╭─ Material provided

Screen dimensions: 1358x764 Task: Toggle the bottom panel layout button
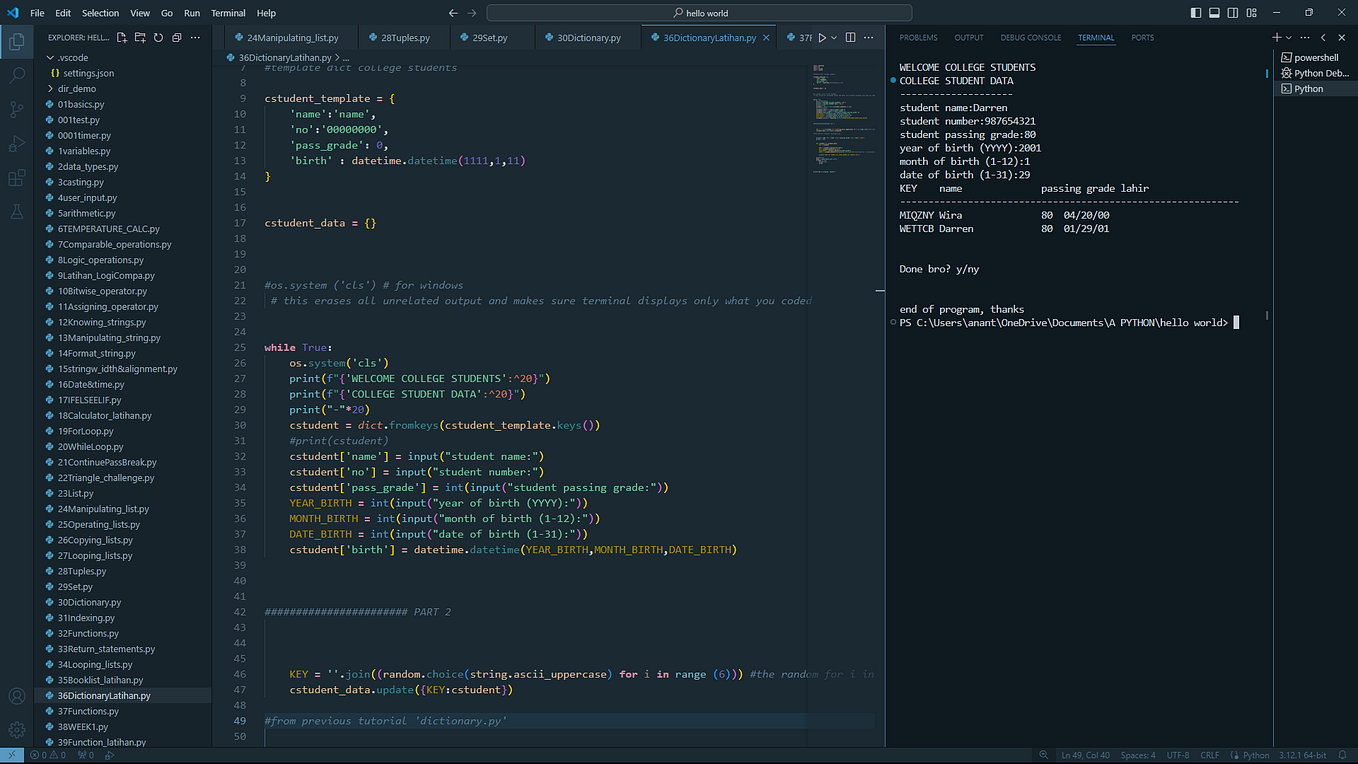[x=1214, y=13]
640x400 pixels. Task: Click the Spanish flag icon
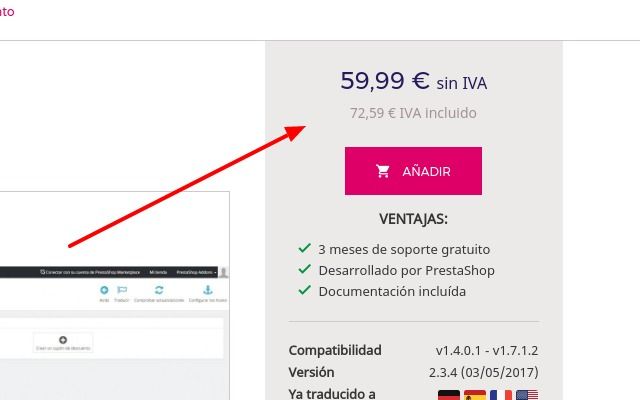point(475,395)
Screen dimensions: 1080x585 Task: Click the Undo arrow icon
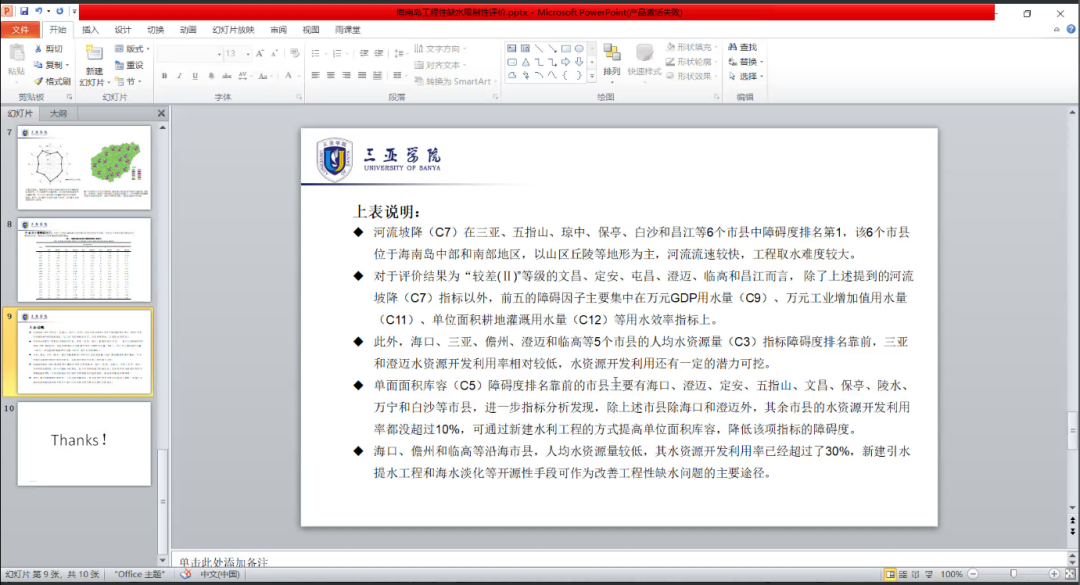click(38, 11)
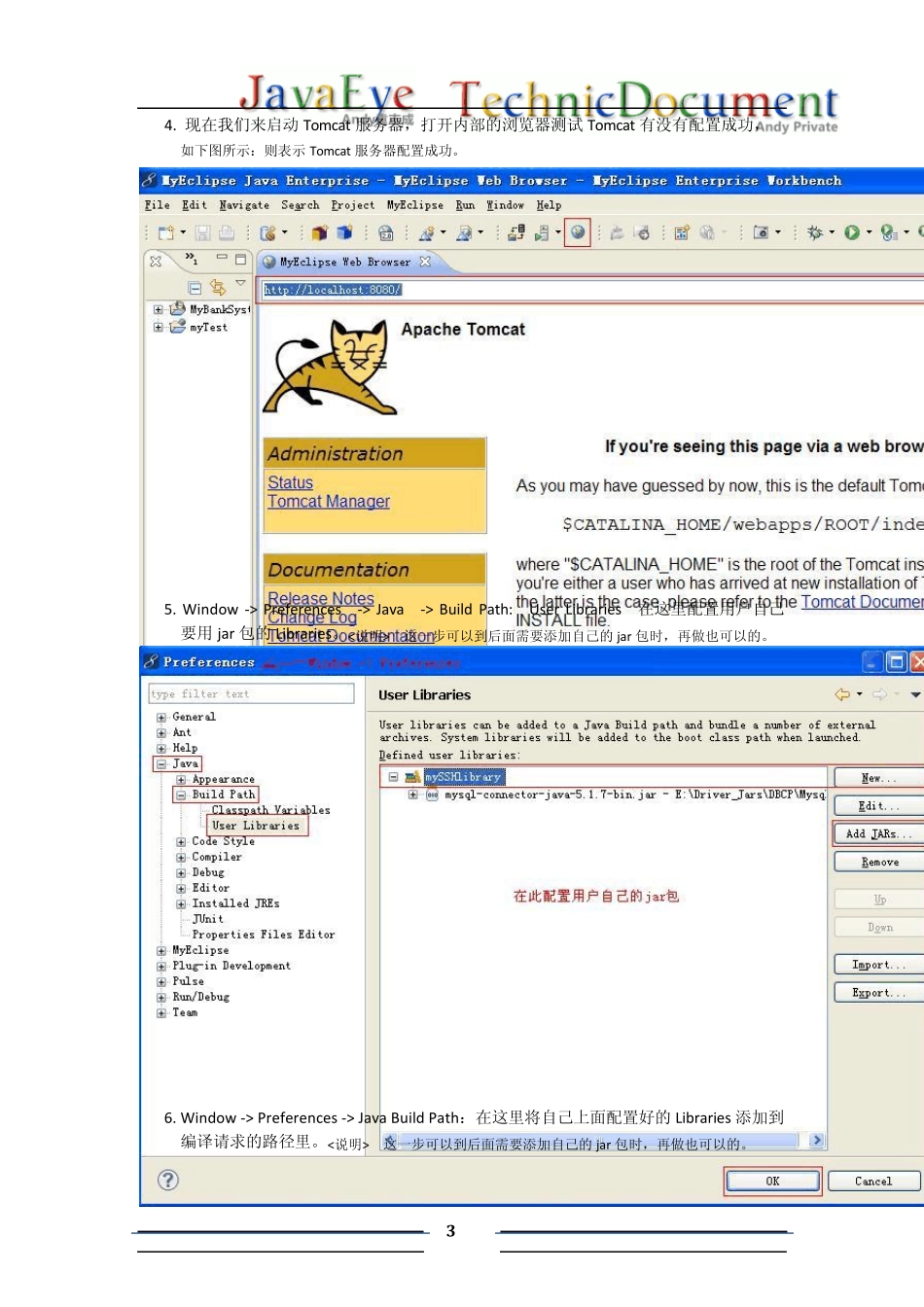Click the Add JARs button
Screen dimensions: 924x1307
point(878,834)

╰─

Rewrite the entries above with each "Task" swapped for "Instruction" and everything else unchanged, leaving out the pictures.

Screen dimensions: 1358x764 Instruction: Toggle the bottom panel layout button
[x=1214, y=13]
640x400 pixels. Instruction: Click the Spanish flag icon
point(475,395)
Screen dimensions: 1080x585 Instruction: Click the Undo arrow icon
click(38, 11)
Click the Add JARs button
Screen dimensions: 924x1307
point(878,834)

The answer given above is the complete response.